╭─ EXTRAIT CHOISI

Thomas, mon frère jumeau !

 

C'était après la mort de Jésus, le soir du premier jour de la semaine. Les disciples avaient verrouillé les portes du lieu où ils étaient, car ils avaient peur des Juifs. Jésus vint, et il était là au milieu d'eux. Il leur dit : "La paix soit avec vous !" Après cette parole, il leur montra ses mains et son côté. Les disciples furent remplis de joie en voyant le Seigneur.

Jésus leur dit de nouveau : "La paix soit avec vous ! De même que le Père m'a envoyé, moi aussi je vous envoie." Ayant ainsi parlé, il répandit sur eux son souffle et il leur dit : "Recevez l'Esprit Saint. Tout homme à qui vous remettrez ses péchés, ils lui seront remis ; tout homme à qui vous maintiendrez ses péchés, ils lui seront maintenus."

Or, l'un des Douze, Thomas (dont le nom signifie : "Jumeau") n'était pas avec eux, quand Jésus était venu. Les autres disciples lui disaient : "Nous avons vu le Seigneur !" Mais il leur déclara : "Si je ne vois pas dans ses mains la marque des clous, si je ne mets pas mon doigt à l'endroit des clous, si je ne mets pas la main dans son côté, non, je ne croirai pas."

╰─

● ÉNONCÉ RÉDIGÉ
Poursuivez le récit sur Thomas et l'apparition de Jésus aux disciples, en reprenant juste après sa dernière phrase.

╭─ SECTION DES DONNÉES

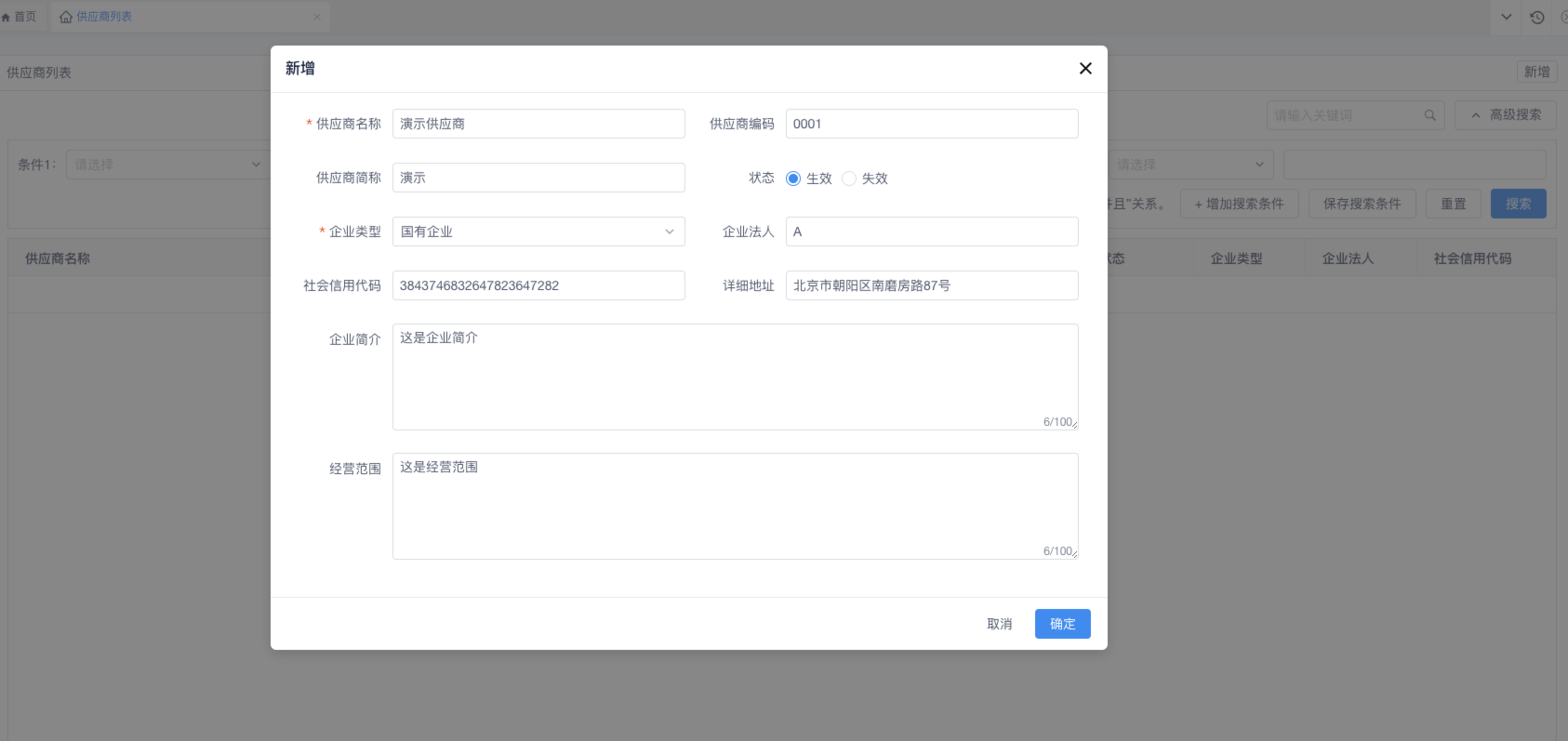This screenshot has height=741, width=1568.
Task: Open the 企业类型 dropdown
Action: tap(538, 232)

╰─

● RÉPONSE FINALE
Huit jours plus tard, les disciples se trouvaient de nouveau dans la maison, et Thomas était avec eux. Jésus vient alors que les portes étaient verrouillées, et il était là au milieu d'eux. Il dit : "La paix soit avec vous !" Puis il dit à Thomas : "Avance ton doigt ici, et vois mes mains ; avance ta main, et mets-la dans mon côté : cesse d'être incrédule, sois croyant." Thomas lui dit alors : "Mon Seigneur et mon Dieu !" Jésus lui dit : "Parce que tu m'as vu, tu crois. Heureux ceux qui croient sans avoir vu."

Il y a encore beaucoup d'autres signes que Jésus a faits en présence des disciples et qui ne sont pas mis par écrit dans ce livre. Mais ceux-ci y ont été mis afin que vous croyiez que Jésus est le Messie, le Fils de Dieu, et afin que, par votre foi, vous ayez la vie en son nom.

Evangile de Jésus Christ selon saint Jean 20, 19-31

DEUXIEME DIMANCHE DE PAQUES (A)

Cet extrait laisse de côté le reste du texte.